(Extracted records)
------------------------------------

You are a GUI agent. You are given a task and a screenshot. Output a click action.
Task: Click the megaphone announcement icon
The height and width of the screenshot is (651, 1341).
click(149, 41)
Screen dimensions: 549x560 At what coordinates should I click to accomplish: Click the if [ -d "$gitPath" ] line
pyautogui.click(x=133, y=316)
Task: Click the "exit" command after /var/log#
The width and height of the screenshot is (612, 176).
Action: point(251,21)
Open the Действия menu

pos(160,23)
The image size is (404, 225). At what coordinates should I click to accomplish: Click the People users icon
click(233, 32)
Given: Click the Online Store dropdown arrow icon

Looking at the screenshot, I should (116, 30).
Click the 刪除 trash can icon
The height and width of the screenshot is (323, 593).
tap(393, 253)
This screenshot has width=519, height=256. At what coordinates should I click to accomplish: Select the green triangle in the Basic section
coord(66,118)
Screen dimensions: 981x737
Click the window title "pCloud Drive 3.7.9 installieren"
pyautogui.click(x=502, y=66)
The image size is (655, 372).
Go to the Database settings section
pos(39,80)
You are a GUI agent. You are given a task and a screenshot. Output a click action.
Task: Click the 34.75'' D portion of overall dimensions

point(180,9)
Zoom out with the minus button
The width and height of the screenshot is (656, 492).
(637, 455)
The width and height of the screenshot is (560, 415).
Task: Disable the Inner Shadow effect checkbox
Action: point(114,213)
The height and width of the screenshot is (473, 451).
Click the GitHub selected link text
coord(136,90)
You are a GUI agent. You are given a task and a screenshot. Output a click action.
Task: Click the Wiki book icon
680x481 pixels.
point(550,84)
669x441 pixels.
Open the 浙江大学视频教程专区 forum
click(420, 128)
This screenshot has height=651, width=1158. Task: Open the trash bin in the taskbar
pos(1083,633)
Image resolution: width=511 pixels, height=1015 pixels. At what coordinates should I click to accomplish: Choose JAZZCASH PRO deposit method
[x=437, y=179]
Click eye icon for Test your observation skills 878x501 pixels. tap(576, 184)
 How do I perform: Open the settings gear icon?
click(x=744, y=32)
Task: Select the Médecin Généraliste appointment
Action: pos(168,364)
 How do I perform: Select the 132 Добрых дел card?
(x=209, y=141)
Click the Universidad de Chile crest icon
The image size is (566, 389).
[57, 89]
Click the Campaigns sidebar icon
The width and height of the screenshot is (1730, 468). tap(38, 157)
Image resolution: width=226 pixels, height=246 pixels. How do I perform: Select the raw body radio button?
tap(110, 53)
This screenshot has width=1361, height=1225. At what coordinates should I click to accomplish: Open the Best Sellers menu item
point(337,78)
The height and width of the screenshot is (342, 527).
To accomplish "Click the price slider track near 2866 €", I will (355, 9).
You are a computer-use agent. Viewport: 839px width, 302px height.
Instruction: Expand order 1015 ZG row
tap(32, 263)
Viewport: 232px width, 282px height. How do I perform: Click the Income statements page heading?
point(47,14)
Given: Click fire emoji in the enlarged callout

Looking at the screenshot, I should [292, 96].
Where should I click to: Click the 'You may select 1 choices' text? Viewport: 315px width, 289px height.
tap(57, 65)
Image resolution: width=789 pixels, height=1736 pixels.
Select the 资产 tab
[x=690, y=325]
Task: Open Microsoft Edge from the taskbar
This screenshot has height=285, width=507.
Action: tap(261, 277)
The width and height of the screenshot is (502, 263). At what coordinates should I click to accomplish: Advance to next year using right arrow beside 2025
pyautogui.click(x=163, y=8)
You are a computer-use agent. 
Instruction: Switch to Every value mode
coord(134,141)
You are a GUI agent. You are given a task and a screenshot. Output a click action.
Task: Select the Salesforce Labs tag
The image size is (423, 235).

------------------------------------

What is needed
Transcribe the data exactly.

Written solution
You are a GUI agent. You are given a task and a screenshot. Output a click action.
Task: Click the megaphone announcement icon
The height and width of the screenshot is (651, 1341).
click(149, 41)
Screen dimensions: 549x560 At what coordinates should I click to accomplish: Click the if [ -d "$gitPath" ] line
pyautogui.click(x=133, y=316)
Task: Click the "exit" command after /var/log#
The width and height of the screenshot is (612, 176).
Action: point(251,21)
Open the Действия menu

pos(160,23)
The image size is (404, 225). At what coordinates should I click to accomplish: Click the People users icon
click(233, 32)
Given: Click the Online Store dropdown arrow icon

Looking at the screenshot, I should (116, 30).
Click the 刪除 trash can icon
The height and width of the screenshot is (323, 593).
tap(393, 253)
This screenshot has width=519, height=256. At what coordinates should I click to accomplish: Select the green triangle in the Basic section
coord(66,118)
Screen dimensions: 981x737
Click the window title "pCloud Drive 3.7.9 installieren"
pyautogui.click(x=502, y=66)
The image size is (655, 372).
Go to the Database settings section
pos(39,80)
You are a GUI agent. You are given a task and a screenshot. Output a click action.
Task: Click the 34.75'' D portion of overall dimensions

point(180,9)
Zoom out with the minus button
The width and height of the screenshot is (656, 492).
(637, 455)
The width and height of the screenshot is (560, 415).
Task: Disable the Inner Shadow effect checkbox
Action: point(114,213)
The height and width of the screenshot is (473, 451).
Click the GitHub selected link text
coord(136,90)
You are a GUI agent. You are given a task and a screenshot. Output a click action.
Task: Click the Wiki book icon
680x481 pixels.
point(550,84)
669x441 pixels.
Open the 浙江大学视频教程专区 forum
click(420, 128)
This screenshot has height=651, width=1158. Task: Open the trash bin in the taskbar
pos(1083,633)
Image resolution: width=511 pixels, height=1015 pixels. At what coordinates should I click to accomplish: Choose JAZZCASH PRO deposit method
[x=437, y=179]
Click eye icon for Test your observation skills 878x501 pixels. tap(576, 184)
 How do I perform: Open the settings gear icon?
click(x=744, y=32)
Task: Select the Médecin Généraliste appointment
Action: pos(168,364)
 How do I perform: Select the 132 Добрых дел card?
(x=209, y=141)
Click the Universidad de Chile crest icon
The image size is (566, 389).
[57, 89]
Click the Campaigns sidebar icon
The width and height of the screenshot is (1730, 468). tap(38, 157)
Image resolution: width=226 pixels, height=246 pixels. How do I perform: Select the raw body radio button?
tap(110, 53)
This screenshot has width=1361, height=1225. At what coordinates should I click to accomplish: Open the Best Sellers menu item
point(337,78)
The height and width of the screenshot is (342, 527).
To accomplish "Click the price slider track near 2866 €", I will (355, 9).
You are a computer-use agent. Viewport: 839px width, 302px height.
Instruction: Expand order 1015 ZG row
tap(32, 263)
Viewport: 232px width, 282px height. How do I perform: Click the Income statements page heading?
point(47,14)
Given: Click fire emoji in the enlarged callout

Looking at the screenshot, I should [292, 96].
Where should I click to: Click the 'You may select 1 choices' text? Viewport: 315px width, 289px height.
tap(57, 65)
Image resolution: width=789 pixels, height=1736 pixels.
Select the 资产 tab
[x=690, y=325]
Task: Open Microsoft Edge from the taskbar
This screenshot has height=285, width=507.
Action: tap(261, 277)
The width and height of the screenshot is (502, 263). At what coordinates should I click to accomplish: Advance to next year using right arrow beside 2025
pyautogui.click(x=163, y=8)
You are a computer-use agent. 
Instruction: Switch to Every value mode
coord(134,141)
You are a GUI agent. You are given a task and a screenshot. Output a click action.
Task: Select the Salesforce Labs tag
The image size is (423, 235).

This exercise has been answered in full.